▶ [What is expected]:
From the line containing "Where should I click to: Click the step" to the last line of the records below, repeat every line exactly and add nothing else.

▶ [Information shown]:
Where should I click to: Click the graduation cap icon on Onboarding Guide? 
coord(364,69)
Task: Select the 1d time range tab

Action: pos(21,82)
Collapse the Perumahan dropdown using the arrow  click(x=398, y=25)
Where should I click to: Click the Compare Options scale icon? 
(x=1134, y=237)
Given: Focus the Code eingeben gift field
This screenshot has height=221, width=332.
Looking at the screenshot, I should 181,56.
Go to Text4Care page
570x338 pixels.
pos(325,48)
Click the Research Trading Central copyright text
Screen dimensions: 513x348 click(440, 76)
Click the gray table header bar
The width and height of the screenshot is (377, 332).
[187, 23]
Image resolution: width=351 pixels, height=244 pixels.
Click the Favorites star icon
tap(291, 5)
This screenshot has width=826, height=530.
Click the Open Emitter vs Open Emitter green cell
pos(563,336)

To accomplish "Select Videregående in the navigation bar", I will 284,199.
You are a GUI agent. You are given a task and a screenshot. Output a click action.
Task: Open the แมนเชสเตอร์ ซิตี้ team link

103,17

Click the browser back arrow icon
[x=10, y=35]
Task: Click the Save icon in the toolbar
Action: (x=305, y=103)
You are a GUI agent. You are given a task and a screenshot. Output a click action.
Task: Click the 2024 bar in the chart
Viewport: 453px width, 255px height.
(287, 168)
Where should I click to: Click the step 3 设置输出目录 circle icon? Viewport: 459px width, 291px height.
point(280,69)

▶ [Your response]:
Where should I click to: Click the step 3 设置输出目录 circle icon? Viewport: 459px width, 291px height.
point(280,69)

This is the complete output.